Ia menyebut, posisi Indonesia sebagai negara hukum menuntut aparat penegak hukum untuk terus menjaga integritas agar setiap warga negara memperoleh rasa aman dan keadilan.
Oleh karena itu, Prabowo menekankan pentingnya menghormati dan melindungi masyarakat yang taat pada hukum.
"Hukum harus menjadi tempat berlindung bagi mereka yang lemah hukum. (Hukum) tidak boleh tajam ke bawah, tumpul ke atas," katanya.
Lebih lanjut, ia juga mengingatkan aparat penegak hukum untuk menindak tegas siapa pun oknum yang berupaya mempermainkan hukum demi kepentingannya sendiri.
Menurutnya, hukum diciptakan untuk melindungi masyarakat dari berbagai tindakan yang merugikan, bukan justru menjadi alat untuk merugikan masyarakat.
Atas dasar itu, ia menegaskan bahwa Indonesia tidak pernah memberikan ruang bagi kekebalan hukum.
"Hukum tidak boleh menjadi alat bagi mereka-mereka yang punya uang. Hukum tidak boleh menjadi alat balas dendam politik. Hukum tidak boleh digunakan untuk kepentingan satu kelompok manapun. Tidak boleh ada kriminalisasi. Tidak boleh ada penyalahgunaan wewenang," kata dia.
Pada kesempatan yang sama, Prabowo juga mengingatkan bahwa berbagai bentuk kejahatan yang mengancam bangsa masih memerlukan perhatian serius.
Mulai dari peredaran narkotika, judi online, perdagangan orang, kejahatan siber, terorisme, korupsi, hingga praktik ekonomi ilegal dinilai menjadi ancaman nyata bagi masa depan Indonesia.
Meski demikian, Prabowo mengapresiasi berbagai capaian Polri bersama kementerian, lembaga, dan instansi terkait dalam memberantas berbagai kejahatan tersebut.
Namun, ia juga mengingatkan Polri untuk tidak berpuas diri karena tantangan yang dihadapi Indonesia masih sangat besar.
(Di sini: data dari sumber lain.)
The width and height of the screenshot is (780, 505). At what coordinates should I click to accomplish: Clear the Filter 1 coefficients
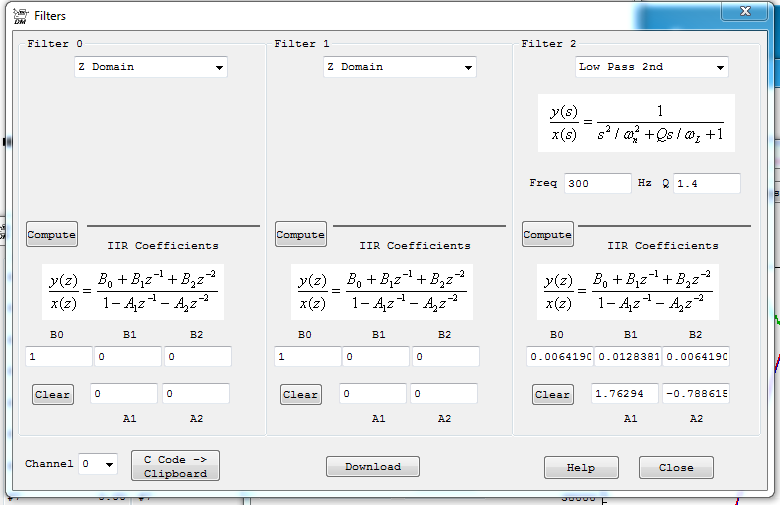click(300, 395)
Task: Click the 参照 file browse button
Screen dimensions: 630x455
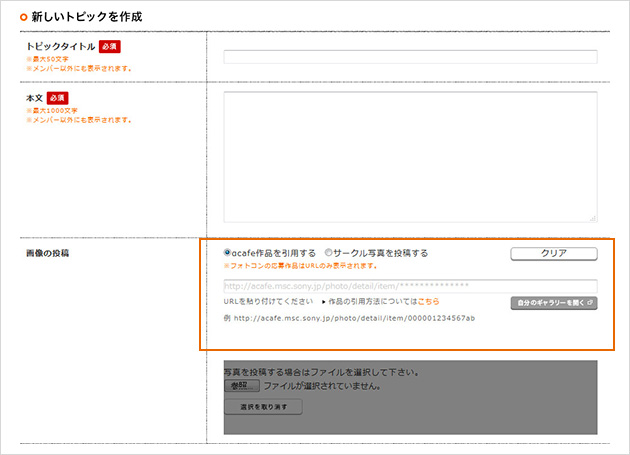Action: (x=241, y=385)
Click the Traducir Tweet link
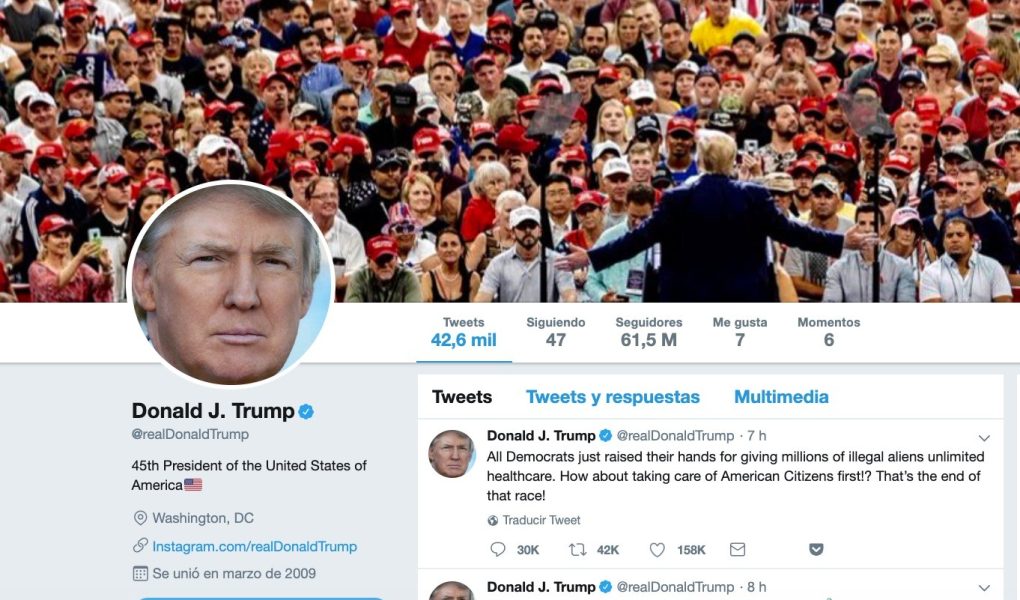The height and width of the screenshot is (600, 1020). tap(541, 520)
“Tetapi saya juga mengatakan dan mengingatkan jangan kita lengah, jangan pernah cepat puas. Tantangan masih besar, rakyat kita masih menderita kemiskinan dan kemiskinan ini adalah akibat langsung dari korupsi, dari penyelundupan, dan dari kegiatan-kegiatan ekonomi ilegal. Karena itu, tantangan saudara, tantangan kita semua masih besar dan masih banyak," ujar dia. (cr-4).